(Pixel coordinate grounding data)

==================================================

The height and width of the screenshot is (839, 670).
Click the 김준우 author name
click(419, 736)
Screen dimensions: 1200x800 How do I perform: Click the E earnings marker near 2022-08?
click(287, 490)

==================================================

What to work on:
Please copy out every entry word for word.

Finished exercise:
The height and width of the screenshot is (839, 670).
Click the 김준우 author name
click(419, 736)
Screen dimensions: 1200x800 How do I perform: Click the E earnings marker near 2022-08?
click(287, 490)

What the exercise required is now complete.